Member of the Virginia House of Delegates from the 89th district
- In office December 20, 2012 – January 10, 2018
- Preceded by: Kenny Alexander
- Succeeded by: Jay Jones

Personal details
- Born: October 7, 1955 (age 70) Norfolk, Virginia, U.S.
- Party: Democratic
- Spouse: Quincey Hester Sr.
- Children: 2
- Alma mater: Virginia State University George Washington University
- Profession: Teacher, Educator
- Committees: Education Privileges and Elections
- Website: daunhester.org

= Daun Hester =

American politician

Daun Sessoms Hester (born October 7, 1955) is an American politician and educator. She served on the nonpartisan Norfolk, Virginia City Council 1996-2010, and was vice mayor 2004-08. She was a Democratic member of the Virginia House of Delegates, having won a special election on December 18, 2012, in the 89th district in Norfolk. She then became the Treasurer of Norfolk in 2018.

==Early life, education, family==
Hester was born in Norfolk and grew up in the Five Points neighborhood, graduating from Norview High School. She received a Bachelor of Science degree in education from Virginia State University in 1978 and a Master of Arts in education and human development from George Washington University in 1990.

Hester worked for Norfolk Public Schools for 22 years.

==Electoral history==

Date: Election; Candidate; Party; Votes; %
Virginia House of Delegates, 89th district
December 18, 2012: Special; Daun Sessoms Hester; Democratic; 1,123; 93.50
James J. St. John: 68; 5.66
Write Ins: 10; 0.83
Kenny Alexander resigned; seat remained Democratic

==Political career==
Hester was first elected to Norfolk City Council in 1996, representing Superward 7. In 2004, she was chosen as vice mayor by her fellow council members, holding that position until 2008. In 2010, she ran for mayor against the incumbent, Paul D. Fraim, and two other challengers, losing to Fraim, 64% to 30%. After losing the election, she resigned her council seat.

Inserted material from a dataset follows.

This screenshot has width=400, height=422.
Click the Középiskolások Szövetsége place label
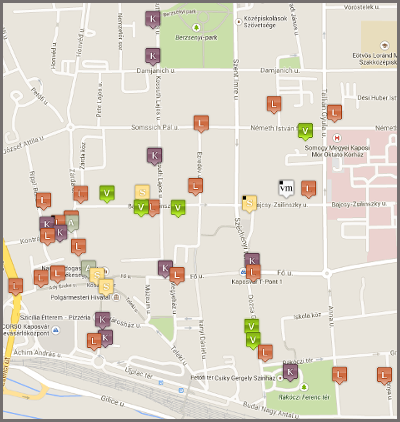click(265, 22)
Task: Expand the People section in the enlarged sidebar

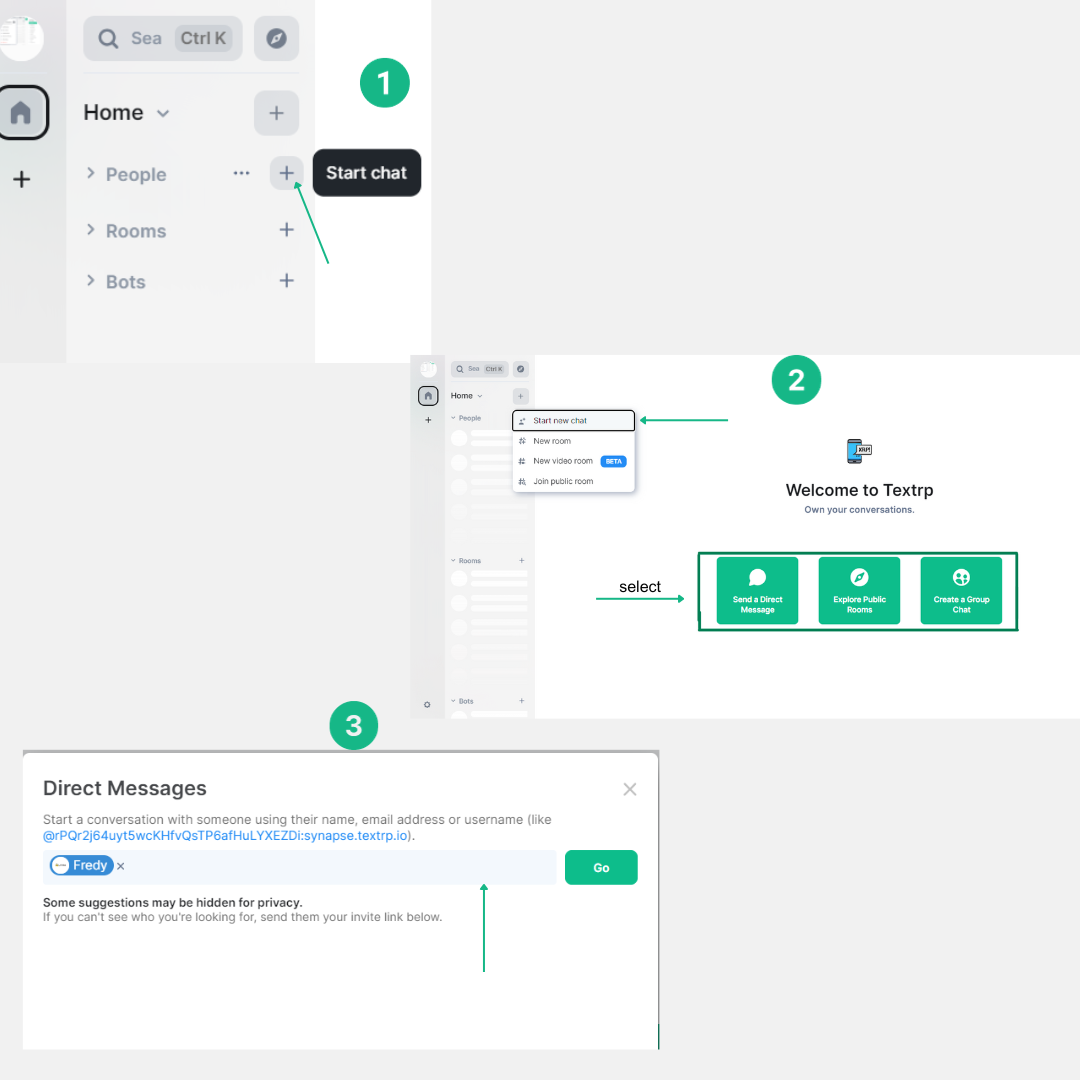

State Senator Yvonne B. Miller died in July 2012, creating an opening in the 5th Senate district. Delegate Kenneth Cooper Alexander won her seat in a September 4 special election, creating another vacancy in the 89th House district. Hester defeated Yvonne Allmond, a banker, 840–290 in a Democratic party firehouse primary on October 17. Hester then defeated James J. St. John, an independent, in the special election on December 18.